[Pixel coordinate grounding data]

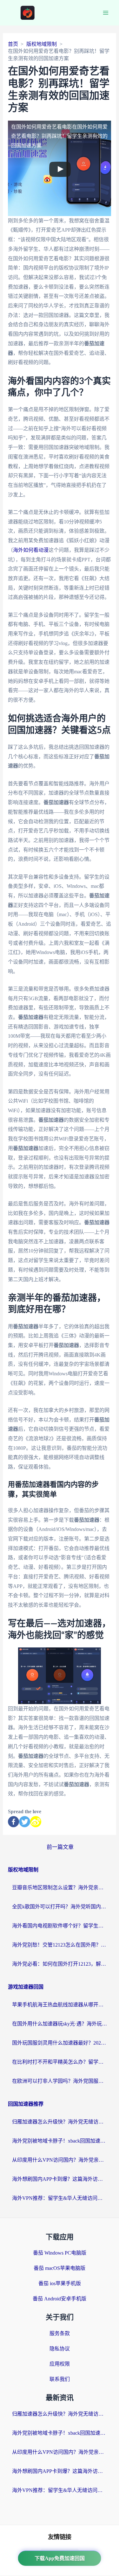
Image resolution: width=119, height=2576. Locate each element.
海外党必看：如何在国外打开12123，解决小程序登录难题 (59, 1964)
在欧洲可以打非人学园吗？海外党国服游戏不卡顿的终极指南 (59, 2081)
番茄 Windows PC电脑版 (59, 2253)
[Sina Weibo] (35, 1821)
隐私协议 (60, 2348)
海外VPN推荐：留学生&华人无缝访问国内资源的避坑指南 (59, 2198)
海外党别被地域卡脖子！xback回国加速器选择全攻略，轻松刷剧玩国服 (59, 2141)
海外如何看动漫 (31, 550)
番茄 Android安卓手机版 (59, 2298)
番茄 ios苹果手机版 (59, 2283)
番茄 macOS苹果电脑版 (59, 2268)
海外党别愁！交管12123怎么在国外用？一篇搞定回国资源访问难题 (59, 1945)
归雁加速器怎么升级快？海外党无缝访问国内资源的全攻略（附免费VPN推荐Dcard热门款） (59, 2121)
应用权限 (60, 2364)
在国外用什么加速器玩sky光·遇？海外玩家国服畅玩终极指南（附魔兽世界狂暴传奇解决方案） (59, 2023)
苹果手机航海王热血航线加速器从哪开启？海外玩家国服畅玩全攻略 (59, 2004)
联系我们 (60, 2379)
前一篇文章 (60, 1847)
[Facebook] (13, 1821)
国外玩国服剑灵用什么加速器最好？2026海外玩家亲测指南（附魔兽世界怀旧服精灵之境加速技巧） (59, 2043)
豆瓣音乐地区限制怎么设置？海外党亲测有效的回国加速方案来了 (59, 1887)
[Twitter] (24, 1821)
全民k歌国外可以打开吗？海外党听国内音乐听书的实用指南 (59, 1906)
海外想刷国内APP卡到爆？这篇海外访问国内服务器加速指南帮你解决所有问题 (59, 2179)
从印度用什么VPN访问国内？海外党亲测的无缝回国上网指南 (59, 2160)
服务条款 (60, 2333)
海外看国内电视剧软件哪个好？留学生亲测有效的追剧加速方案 (59, 1925)
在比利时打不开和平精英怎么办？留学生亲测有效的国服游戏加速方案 (59, 2062)
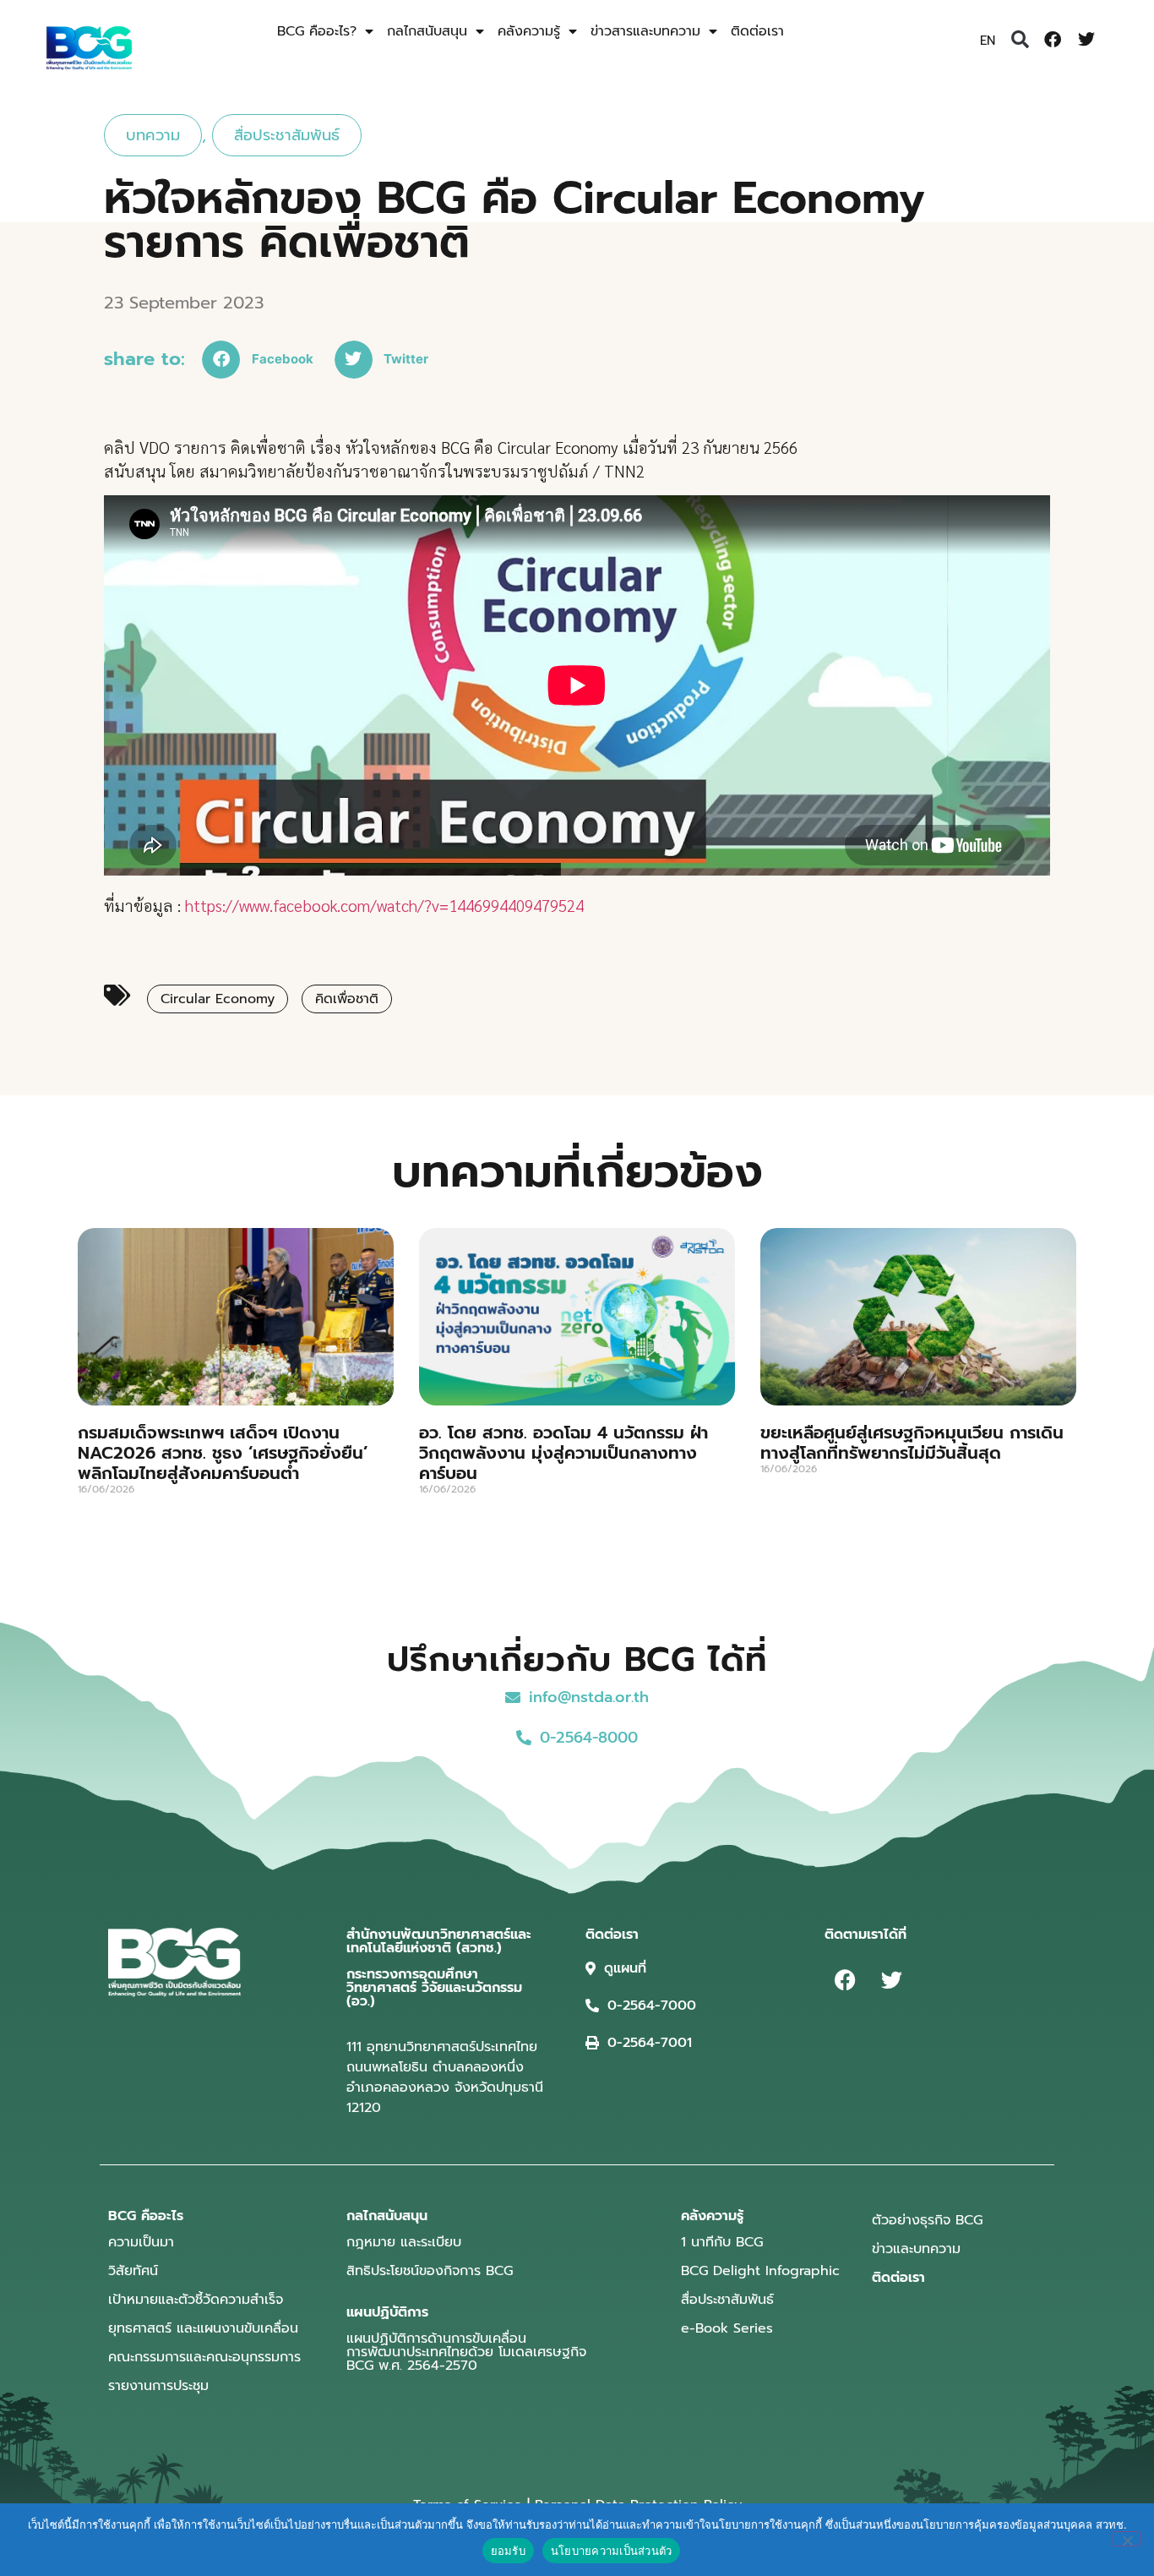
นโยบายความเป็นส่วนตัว (611, 2550)
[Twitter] (1086, 40)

### What this task involves
Transcribe the complete set of entries verbatim. No pictures belong in the copy.

### Response to this exercise
Image resolution: width=119, height=2576. Locate each element.
海外党必看：如何在国外打开12123，解决小程序登录难题 (59, 1964)
在欧洲可以打非人学园吗？海外党国服游戏不卡顿的终极指南 (59, 2081)
番茄 Windows PC电脑版 (59, 2253)
[Sina Weibo] (35, 1821)
隐私协议 (60, 2348)
海外VPN推荐：留学生&华人无缝访问国内资源的避坑指南 (59, 2198)
海外党别被地域卡脖子！xback回国加速器选择全攻略，轻松刷剧玩国服 (59, 2141)
海外如何看动漫 (31, 550)
番茄 Android安卓手机版 (59, 2298)
番茄 ios苹果手机版 (59, 2283)
番茄 macOS苹果电脑版 (59, 2268)
海外党别愁！交管12123怎么在国外用？一篇搞定回国资源访问难题 (59, 1945)
归雁加速器怎么升级快？海外党无缝访问国内资源的全攻略（附免费VPN推荐Dcard热门款） (59, 2121)
应用权限 (60, 2364)
在国外用什么加速器玩sky光·遇？海外玩家国服畅玩终极指南（附魔兽世界狂暴传奇解决方案） (59, 2023)
苹果手机航海王热血航线加速器从哪开启？海外玩家国服畅玩全攻略 (59, 2004)
联系我们 (60, 2379)
前一篇文章 (60, 1847)
[Facebook] (13, 1821)
国外玩国服剑灵用什么加速器最好？2026海外玩家亲测指南（附魔兽世界怀旧服精灵之境加速技巧） (59, 2043)
豆瓣音乐地区限制怎么设置？海外党亲测有效的回国加速方案来了 (59, 1887)
[Twitter] (24, 1821)
全民k歌国外可以打开吗？海外党听国内音乐听书的实用指南 (59, 1906)
海外想刷国内APP卡到爆？这篇海外访问国内服务器加速指南帮你解决所有问题 (59, 2179)
从印度用什么VPN访问国内？海外党亲测的无缝回国上网指南 (59, 2160)
服务条款 (60, 2333)
海外看国内电视剧软件哪个好？留学生亲测有效的追剧加速方案 (59, 1925)
在比利时打不开和平精英怎么办？留学生亲测有效的国服游戏加速方案 (59, 2062)
นโยบายความเป็นส่วนตัว (611, 2550)
[Twitter] (1086, 40)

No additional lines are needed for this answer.